Opinion
June 8, 1992
Appeal from the Supreme Court, Suffolk County (Cannavo, J.).
Ordered that the judgment is modified, on the law, by reducing the principal sum awarded to Edward Florsz for loss of services from $13,000 to $7,540; as so modified, the judgment is affirmed insofar as appealed and cross-appealed from, with costs to the respondents-appellants, and the matter is remitted to the Supreme Court, Suffolk County, for entry of an appropriate amended judgment.
This action arises from an automobile accident wherein the plaintiff Marion L. Florsz was injured while riding as a passenger in her husband's car. Mrs. Florsz was hospitalized for several days and was given a discharge diagnosis of comminuted fracture of the right oscalcis, which is a bone in the area of the heel.
After a trial, the jury found that Mrs. Florsz sustained damages of $140,000, comprised of $100,000 for past pain and suffering and $40,000 for future pain and suffering. Mrs. Florsz contends on appeal that the amount awarded for future pain and suffering is inadequate.
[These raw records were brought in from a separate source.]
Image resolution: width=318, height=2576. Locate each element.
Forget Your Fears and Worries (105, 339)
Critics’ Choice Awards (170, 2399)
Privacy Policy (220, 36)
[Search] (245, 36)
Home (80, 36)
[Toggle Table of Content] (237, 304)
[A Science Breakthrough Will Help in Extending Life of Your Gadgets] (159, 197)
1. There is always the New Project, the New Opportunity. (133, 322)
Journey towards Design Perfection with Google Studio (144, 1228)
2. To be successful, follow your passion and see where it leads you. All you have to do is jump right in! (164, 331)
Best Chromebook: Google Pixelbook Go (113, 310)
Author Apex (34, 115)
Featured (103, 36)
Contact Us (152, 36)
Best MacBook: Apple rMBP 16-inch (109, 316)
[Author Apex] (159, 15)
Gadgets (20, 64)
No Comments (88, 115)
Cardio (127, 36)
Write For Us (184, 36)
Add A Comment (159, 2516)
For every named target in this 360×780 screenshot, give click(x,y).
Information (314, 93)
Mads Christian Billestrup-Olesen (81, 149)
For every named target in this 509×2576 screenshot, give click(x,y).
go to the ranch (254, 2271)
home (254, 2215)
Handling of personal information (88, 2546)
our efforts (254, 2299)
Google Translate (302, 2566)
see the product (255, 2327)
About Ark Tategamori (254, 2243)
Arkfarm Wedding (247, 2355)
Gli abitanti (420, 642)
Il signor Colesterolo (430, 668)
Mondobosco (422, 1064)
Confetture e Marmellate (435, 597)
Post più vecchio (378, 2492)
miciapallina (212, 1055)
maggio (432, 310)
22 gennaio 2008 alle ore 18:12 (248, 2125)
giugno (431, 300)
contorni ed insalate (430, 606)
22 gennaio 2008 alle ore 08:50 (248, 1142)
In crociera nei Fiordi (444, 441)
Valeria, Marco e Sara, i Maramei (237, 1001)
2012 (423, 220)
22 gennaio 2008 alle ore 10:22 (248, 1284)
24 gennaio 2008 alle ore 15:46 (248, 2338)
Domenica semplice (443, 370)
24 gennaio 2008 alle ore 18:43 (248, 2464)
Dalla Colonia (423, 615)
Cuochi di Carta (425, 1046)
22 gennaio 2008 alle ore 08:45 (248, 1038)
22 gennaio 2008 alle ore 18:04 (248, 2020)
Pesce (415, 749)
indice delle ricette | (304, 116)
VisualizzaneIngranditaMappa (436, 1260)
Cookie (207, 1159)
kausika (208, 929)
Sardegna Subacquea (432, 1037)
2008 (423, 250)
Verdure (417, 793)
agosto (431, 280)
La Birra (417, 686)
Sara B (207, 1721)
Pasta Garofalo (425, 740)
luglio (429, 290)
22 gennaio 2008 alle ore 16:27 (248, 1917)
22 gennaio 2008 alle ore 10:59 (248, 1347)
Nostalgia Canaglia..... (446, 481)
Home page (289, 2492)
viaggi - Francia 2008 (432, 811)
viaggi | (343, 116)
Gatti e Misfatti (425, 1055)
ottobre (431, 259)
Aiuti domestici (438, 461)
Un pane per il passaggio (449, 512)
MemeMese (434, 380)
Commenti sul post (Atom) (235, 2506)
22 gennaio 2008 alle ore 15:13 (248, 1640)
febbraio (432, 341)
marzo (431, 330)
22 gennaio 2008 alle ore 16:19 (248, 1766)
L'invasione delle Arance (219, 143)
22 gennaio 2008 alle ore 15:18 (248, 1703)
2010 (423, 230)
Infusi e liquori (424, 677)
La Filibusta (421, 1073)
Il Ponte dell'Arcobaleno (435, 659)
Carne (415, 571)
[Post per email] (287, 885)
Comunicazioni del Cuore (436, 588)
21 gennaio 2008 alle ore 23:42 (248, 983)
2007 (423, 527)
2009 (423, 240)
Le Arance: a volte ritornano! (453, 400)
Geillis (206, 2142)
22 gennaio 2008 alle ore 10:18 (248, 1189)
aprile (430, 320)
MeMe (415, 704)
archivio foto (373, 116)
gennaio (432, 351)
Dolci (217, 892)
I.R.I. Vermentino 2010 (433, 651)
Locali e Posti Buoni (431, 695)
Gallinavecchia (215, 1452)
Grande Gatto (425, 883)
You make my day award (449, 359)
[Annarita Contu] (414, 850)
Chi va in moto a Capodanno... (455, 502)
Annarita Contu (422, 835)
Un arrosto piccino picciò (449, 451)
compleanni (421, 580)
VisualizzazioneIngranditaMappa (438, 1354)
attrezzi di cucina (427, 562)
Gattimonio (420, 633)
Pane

It is well settled that the amount of damages to be awarded for personal injuries is primarily a question of fact (see, Jandt v Abele, 116 A.D.2d 699; Senko v. Fonda, 53 A.D.2d 638). At the trial, testimony was adduced which revealed that the pain associated with Mrs. Florsz's injury could have been greatly relieved, if not eliminated, by a surgical procedure which she declined (see, 36 N.Y. Jur 2d, Damages, § 31, at 54). In addition, there was evidence submitted from which the jury could have concluded that some of her pain was preexisting. Under these circumstances, the amount awarded by the jury did not "deviate * * * materially from what would be reasonable compensation" (CPLR 5501 [c]; see, Figliomeni v. Board of Educ., 38 N.Y.2d 178; Schare v. Welsbach Elec. Corp., 138 A.D.2d 477; Santucci v. Govel Welding, 168 A.D.2d 845).
The award made to the plaintiff Edward Florsz for his loss of services should have been reduced by the 42% of the fault in the happening of the accident which the jury attributed to him (see, CPLR 1411). A spouse's cause of action to recover damages for loss of services, while derivative in nature, remains "separate and distinct" (Siskind v. Norris, 152 A.D.2d 196, 201-202). Accordingly, pursuant to CPLR 1411, the sum awarded to the plaintiff Edward Florsz on his cause of action to recover damages for loss of services is reduced by 42% to $7,540. Thompson, J.P., Lawrence, Copertino and Santucci, JJ., concur.